Are Christians Redefining Sin in the Name of Love?
Many Christians today seek to love those who feel judged by the words they find in the Bible. People search the Scriptures in an attempt to prove that certain beliefs they want to hold—or certain actions they want to keep doing—are okay in God’s sight. Behaviors Christians previously and universally viewed as sinful according to the Bible are now increasingly tolerated, accepted, and even celebrated.
Yet, things that make us feel good are not always good for us. In her Gospel Coalition article, “Love Your Neighbor Enough to Speak Truth,” Rosaria Butterfield writes:
The supernatural power that comes with being born again means that where I once had a single desire—one that says if it feels good, it must be who I really am—I now have twin desires that war within me: “For the desires of the flesh are against the Spirit, and the desires of the Spirit are against the flesh, for these are opposed to each other, to keep you from doing the things you want to do” (Gal. 5:17). And this war doesn’t end until Glory.
The Christian life is a struggle, because now there is new spiritual life where there was once just the flesh. This flesh, which God originally made good, is now corrupted because of Adam’s disobedience and fall in the garden of Eden (Gen. 2:16–17; 3:1–19). The Holy Spirit now indwells all believers and is doing the work of sanctification in their lives. This is a lifelong process of dying to the flesh and living unto God.
It is not easy to give up the things in life that we love, but if they are opposed to God’s will, this is what Christ calls us to do:
Whoever loves father or mother more than me is not worthy of me, and whoever loves son or daughter more than me is not worthy of me. And whoever does not take his cross and follow me is not worthy of me. Whoever finds his life will lose it, and whoever loses his life for my sake will find it. (Matt. 10:37–38)
Love and keeping Jesus’ commands go together. Jesus told his disciples:
Whoever has my commandments and keeps them, he it is who loves me. And he who loves me will be loved by my Father, and I will love him and manifest myself to him.” (John 14:21)
Focusing on lovingly affirming others in their desired lifestyles seems appealing at first. In the long run, however, we do great harm to people when we affirm them in life choices that the Bible calls sinful. Declaring that something is not sinful because of our careful, nuanced study and argumentation doesn’t mean we have done such research properly and are correct in our conclusions.

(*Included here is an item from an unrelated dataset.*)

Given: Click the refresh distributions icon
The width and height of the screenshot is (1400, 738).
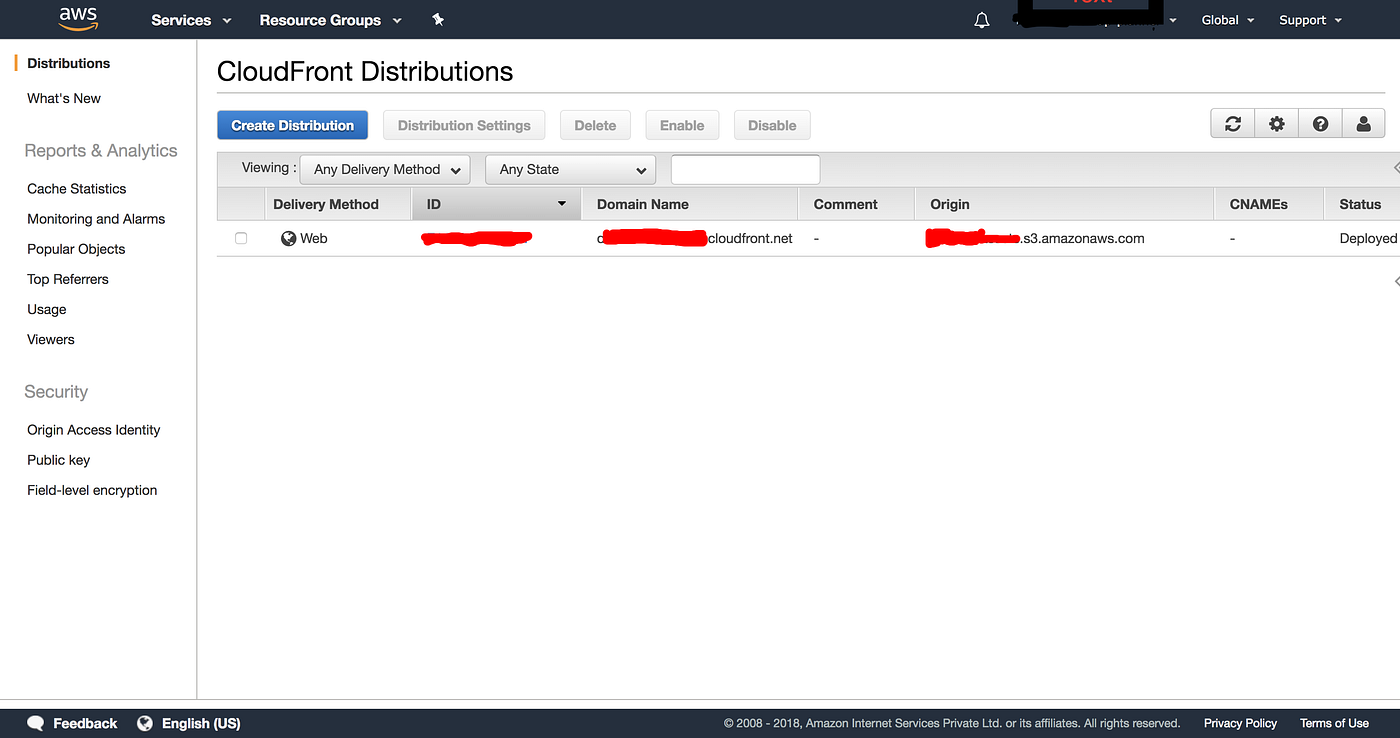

We can believe whatever we want about anything, but that doesn’t make it true. Our efforts to justify wrong behavior go all the way back to the garden of Eden as well (Gen. 3:1–13). As the preacher stated in Ecclesiastes 1:9, “There is nothing new under the sun.”
The apostle Paul points out how true love and truth are inextricably entwined:
Love is patient and kind; love does not envy or boast; it is not arrogant or rude. It does not insist on its own way; it is not irritable or resentful; it does not rejoice at wrongdoing, but rejoices with the truth. (1 Cor. 13:4–6)
Butterfield reminds us of the priority of love in the words we speak to others:
On the biblical side, we often have failed to offer loving relationships and open doors to our homes and hearts, openness so unhindered that we are as strong in loving relationship as we are in the words we wield.
Are you a Christian who knows a fellow believer who is caught up in an ongoing sin that he or she is justifying for some reason? This person needs your love, prayers, support, and biblical truth regarding his or her behavior (Gal. 6:1). Don’t expect a Christian who is struggling with such a sin to easily be able to “just stop it.” It could take a while, maybe even years or a lifetime. Fighting sin is difficult—indeed, it is the biggest battle any of us will ever face in this life. This is why every Christian needs the oversight of a faithful church and the fellowship of the saints, for God did not mean for any of us to face this battle alone.
Are you a Christian who knows a non-Christian who is caught up in an ongoing sin? This person also needs your love, prayers, and support, but what he or she needs most of all is the truth about the glorious gospel of Christ. This person needs to know that we have all sinned, that we have all fallen short, that we all need a savior (John 1:12—13; Rom. 3:23–24). He or she needs your committed friendship—and your resoluteness to uphold your values out of love. This person needs a lifeline (namely, you) to the good news that a Savior has come because of humanity’s sin. You can offer godly counsel as the opportunity arises, but it is not your job to point out a nonbeliever’s specific sins. It is your job to love nonbelievers and share Christ with them (1 Pet. 3:15).
Redefining biblical doctrine to suit what we personally think is loving, gracious, or kind is wrong. Christians are called to love others. They are also called to kill sin in their lives and support fellow believers in godliness with all gentleness and compassion, not to give in to sin and pronounce it as good.
Le Ann Trees is managing editor of Beautiful Christian Life.